Our galaxy is not expanding with the universe. Distant galaxies are receding from us, and doing so ever more quickly. We will never be able to travel beyond our galaxy to catch up to them. If we can achieve speeds approaching lightspeed, then time will indeed dilate for us.
Do you think that black holes, located in each galaxy, could be links with other parallel Universes? Perhaps there are many Universes, which like our lungs, breathe: contracting and expanding. When one Universe expands, it crushes the second Universe that is next to it, causing it to shrink; and then the latter expands, making the other smaller. As if it were a symphony of giant lungs, one next to the other.

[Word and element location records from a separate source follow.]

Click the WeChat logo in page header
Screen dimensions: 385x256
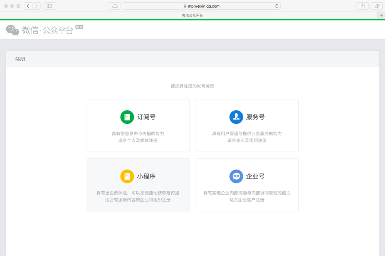pos(12,30)
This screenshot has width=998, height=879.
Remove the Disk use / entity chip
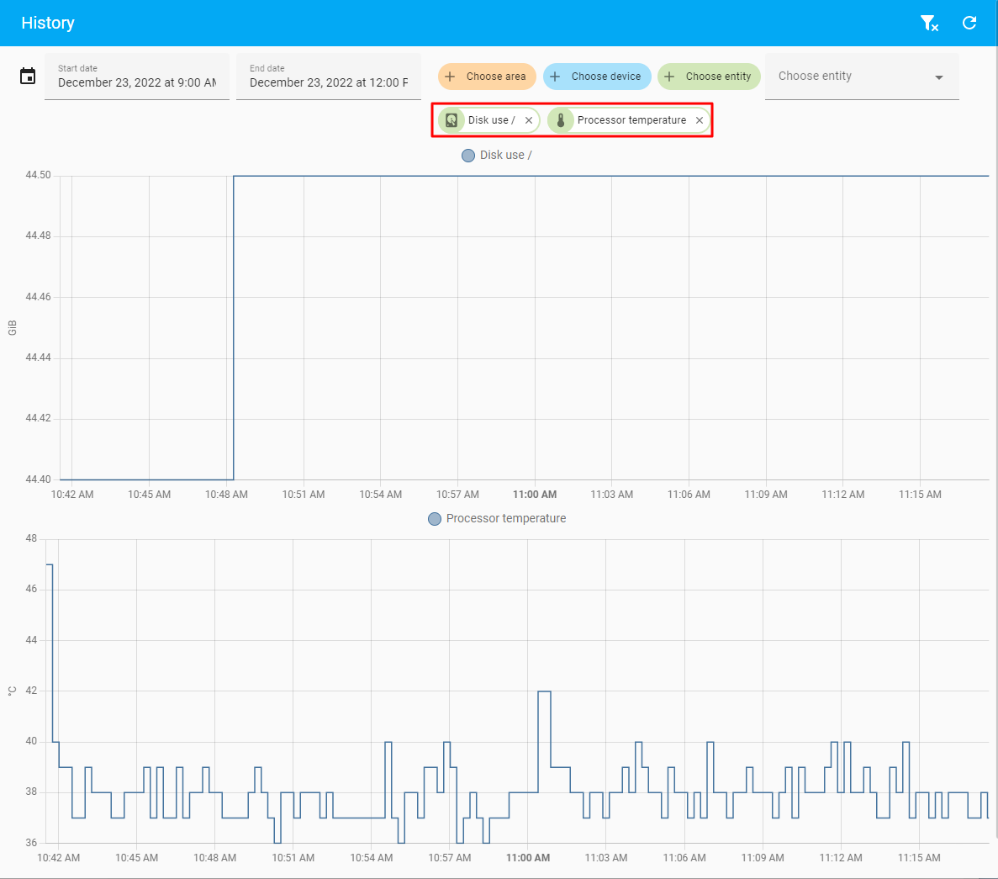[529, 120]
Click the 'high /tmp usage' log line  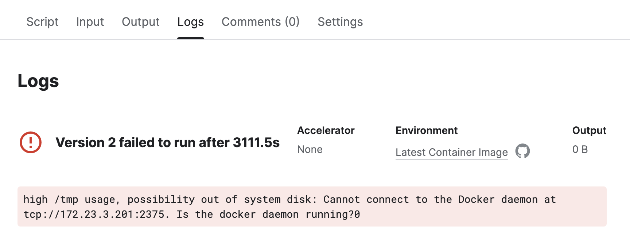pyautogui.click(x=69, y=200)
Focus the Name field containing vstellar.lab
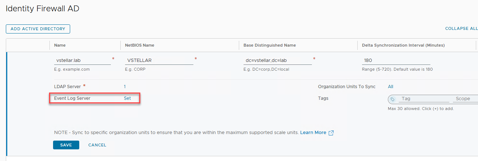Screen dimensions: 478x161 pos(82,60)
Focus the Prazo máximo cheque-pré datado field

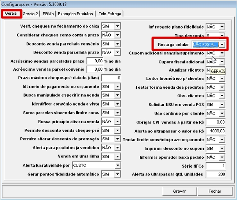coord(111,78)
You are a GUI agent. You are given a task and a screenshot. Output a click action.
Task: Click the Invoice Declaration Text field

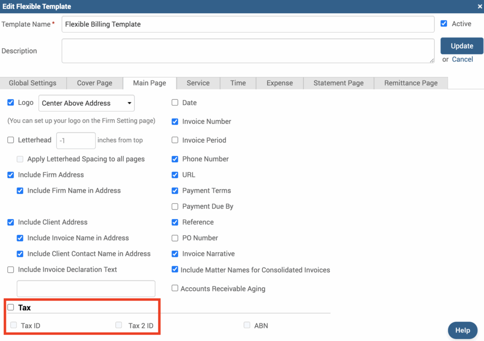pyautogui.click(x=86, y=289)
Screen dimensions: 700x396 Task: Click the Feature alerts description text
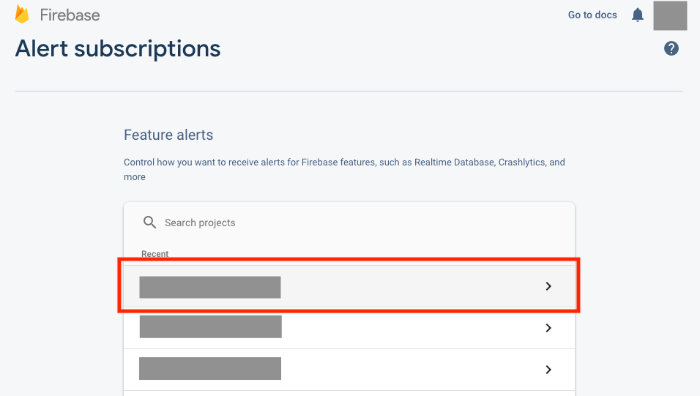pos(344,169)
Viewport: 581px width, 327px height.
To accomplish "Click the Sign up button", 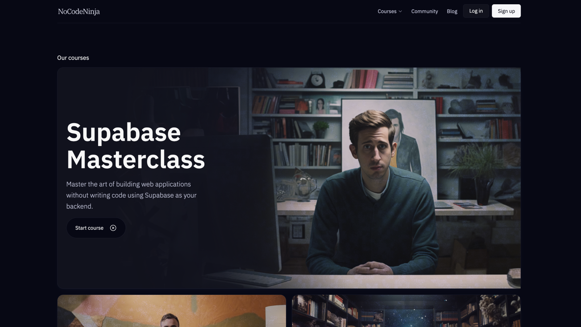I will click(x=506, y=11).
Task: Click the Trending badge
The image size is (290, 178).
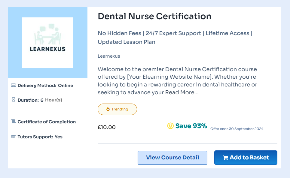Action: click(x=117, y=109)
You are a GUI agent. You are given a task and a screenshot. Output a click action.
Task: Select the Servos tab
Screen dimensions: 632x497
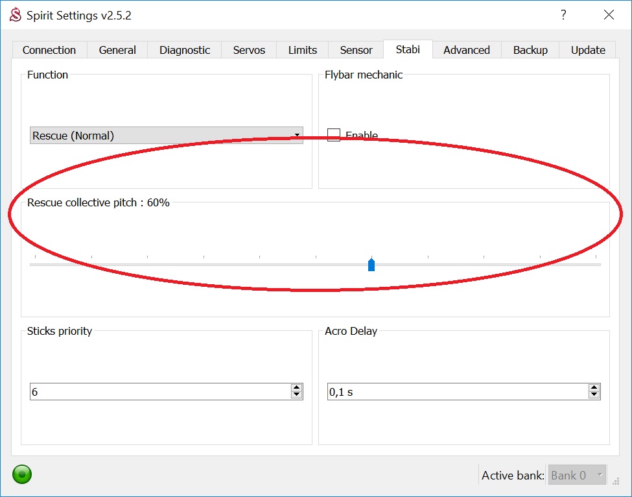tap(250, 50)
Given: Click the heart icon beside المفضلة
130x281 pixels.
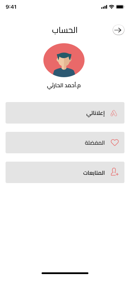Looking at the screenshot, I should point(114,143).
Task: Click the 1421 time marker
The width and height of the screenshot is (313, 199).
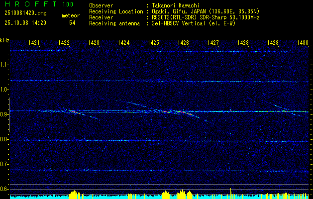Action: click(x=34, y=43)

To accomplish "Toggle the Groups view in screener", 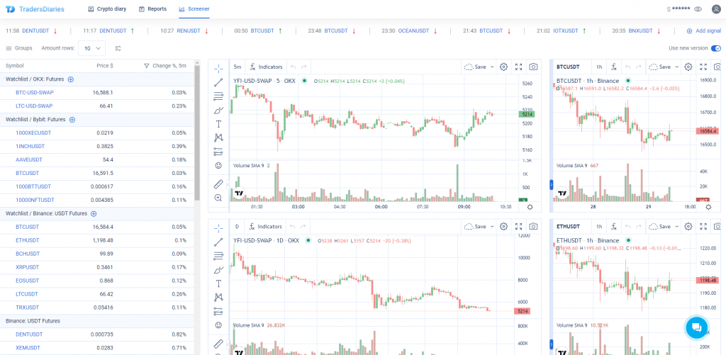I will click(19, 48).
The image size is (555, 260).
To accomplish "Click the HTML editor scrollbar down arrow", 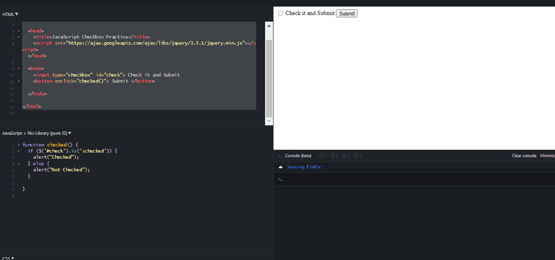I will coord(269,121).
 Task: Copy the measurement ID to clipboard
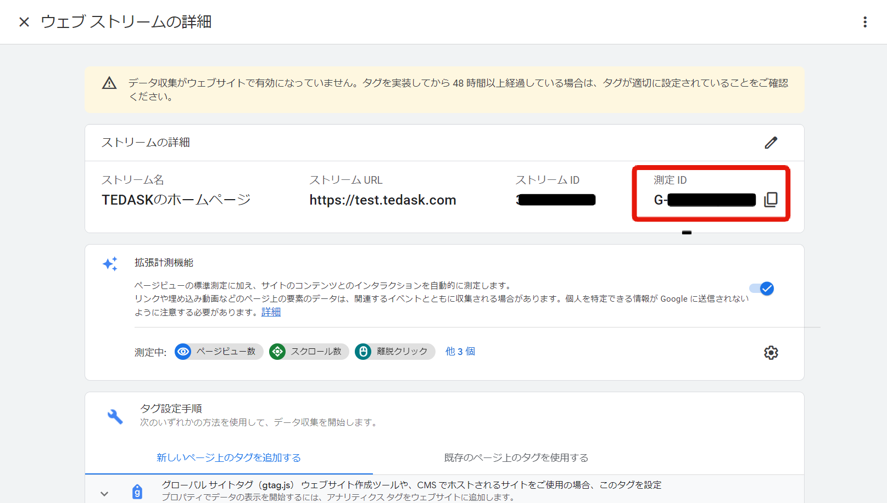[771, 200]
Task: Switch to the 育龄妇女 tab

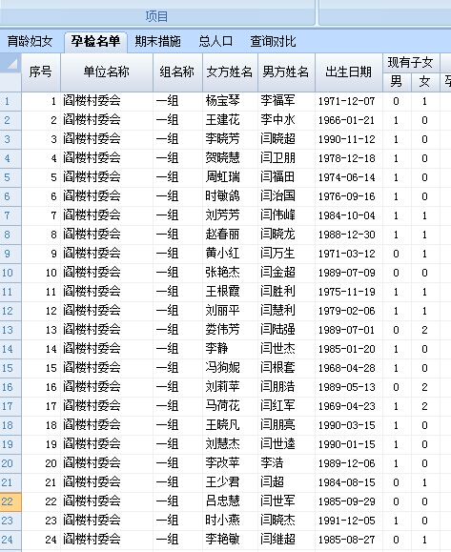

We don’t know what lies beyond the singularity of a black hole. Perhaps it could be a portal to another universe, but there is no real physics that suggests it should be. There could be many universes but the space between them will be expanding faster than the universes so they will never meet. And, if the universes are in other dimensions that isn’t a worry in any case, they can cross like ships in the night without ever knowing the other was there.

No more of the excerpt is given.